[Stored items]
▼

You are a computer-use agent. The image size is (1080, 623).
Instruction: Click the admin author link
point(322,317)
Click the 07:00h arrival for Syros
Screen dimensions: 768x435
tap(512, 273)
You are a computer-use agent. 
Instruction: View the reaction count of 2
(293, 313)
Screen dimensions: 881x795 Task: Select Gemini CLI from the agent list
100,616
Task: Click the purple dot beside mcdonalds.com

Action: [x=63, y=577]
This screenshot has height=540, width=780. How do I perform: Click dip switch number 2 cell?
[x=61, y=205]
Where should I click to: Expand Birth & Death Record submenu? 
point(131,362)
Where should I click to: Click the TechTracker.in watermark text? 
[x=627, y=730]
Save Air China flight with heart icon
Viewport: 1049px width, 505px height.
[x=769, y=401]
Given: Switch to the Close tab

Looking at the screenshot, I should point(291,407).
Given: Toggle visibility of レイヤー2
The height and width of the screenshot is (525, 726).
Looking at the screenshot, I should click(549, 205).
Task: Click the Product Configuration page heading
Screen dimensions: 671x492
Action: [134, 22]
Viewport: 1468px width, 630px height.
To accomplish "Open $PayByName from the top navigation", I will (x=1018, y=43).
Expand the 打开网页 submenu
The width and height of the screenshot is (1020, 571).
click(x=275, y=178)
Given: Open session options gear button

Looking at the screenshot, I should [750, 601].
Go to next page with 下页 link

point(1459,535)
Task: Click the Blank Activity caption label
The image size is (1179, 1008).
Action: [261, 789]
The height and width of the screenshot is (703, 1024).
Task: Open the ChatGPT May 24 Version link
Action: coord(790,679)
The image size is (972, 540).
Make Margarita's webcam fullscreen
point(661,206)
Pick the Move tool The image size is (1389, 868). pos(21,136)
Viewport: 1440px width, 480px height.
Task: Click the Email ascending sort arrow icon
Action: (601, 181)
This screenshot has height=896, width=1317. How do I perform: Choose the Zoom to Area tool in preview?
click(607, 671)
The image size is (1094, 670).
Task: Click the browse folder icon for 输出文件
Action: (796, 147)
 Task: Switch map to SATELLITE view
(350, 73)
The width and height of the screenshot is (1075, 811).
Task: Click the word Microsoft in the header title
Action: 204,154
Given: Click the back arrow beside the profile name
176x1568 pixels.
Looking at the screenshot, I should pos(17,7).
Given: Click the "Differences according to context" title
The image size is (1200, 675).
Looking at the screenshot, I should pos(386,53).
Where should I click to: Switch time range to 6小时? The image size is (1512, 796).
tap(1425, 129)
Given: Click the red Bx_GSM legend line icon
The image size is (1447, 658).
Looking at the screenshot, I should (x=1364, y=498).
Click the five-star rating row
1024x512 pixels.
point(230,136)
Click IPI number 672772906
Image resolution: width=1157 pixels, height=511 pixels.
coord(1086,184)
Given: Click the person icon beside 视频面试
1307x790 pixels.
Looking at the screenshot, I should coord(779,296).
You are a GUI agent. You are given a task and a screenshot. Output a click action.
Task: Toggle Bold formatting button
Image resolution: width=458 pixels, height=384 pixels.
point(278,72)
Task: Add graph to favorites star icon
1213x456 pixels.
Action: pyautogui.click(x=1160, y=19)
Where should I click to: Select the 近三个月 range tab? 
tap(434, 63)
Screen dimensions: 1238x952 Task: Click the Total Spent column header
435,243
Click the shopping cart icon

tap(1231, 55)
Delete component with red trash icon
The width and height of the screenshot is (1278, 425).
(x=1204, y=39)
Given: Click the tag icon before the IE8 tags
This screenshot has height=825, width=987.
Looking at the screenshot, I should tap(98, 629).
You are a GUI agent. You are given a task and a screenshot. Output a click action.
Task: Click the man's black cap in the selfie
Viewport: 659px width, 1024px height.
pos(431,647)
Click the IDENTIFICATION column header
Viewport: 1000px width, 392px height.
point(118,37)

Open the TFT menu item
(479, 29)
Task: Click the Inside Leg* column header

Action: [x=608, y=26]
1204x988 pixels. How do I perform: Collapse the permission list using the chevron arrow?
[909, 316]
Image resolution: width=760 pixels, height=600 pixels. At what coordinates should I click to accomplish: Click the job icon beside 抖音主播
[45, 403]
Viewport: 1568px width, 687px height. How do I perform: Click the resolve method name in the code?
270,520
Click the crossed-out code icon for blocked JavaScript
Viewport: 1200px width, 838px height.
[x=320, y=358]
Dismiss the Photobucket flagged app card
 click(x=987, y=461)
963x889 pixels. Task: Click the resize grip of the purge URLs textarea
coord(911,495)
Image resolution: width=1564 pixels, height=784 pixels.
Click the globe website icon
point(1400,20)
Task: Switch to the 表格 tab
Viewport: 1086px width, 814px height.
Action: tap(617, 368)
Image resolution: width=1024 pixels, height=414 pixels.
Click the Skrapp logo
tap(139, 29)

▲

Could you return the lines in the entries above that contain "computer"?

You are a computer-use agent. The image size is (1080, 623).
You are a computer-use agent. 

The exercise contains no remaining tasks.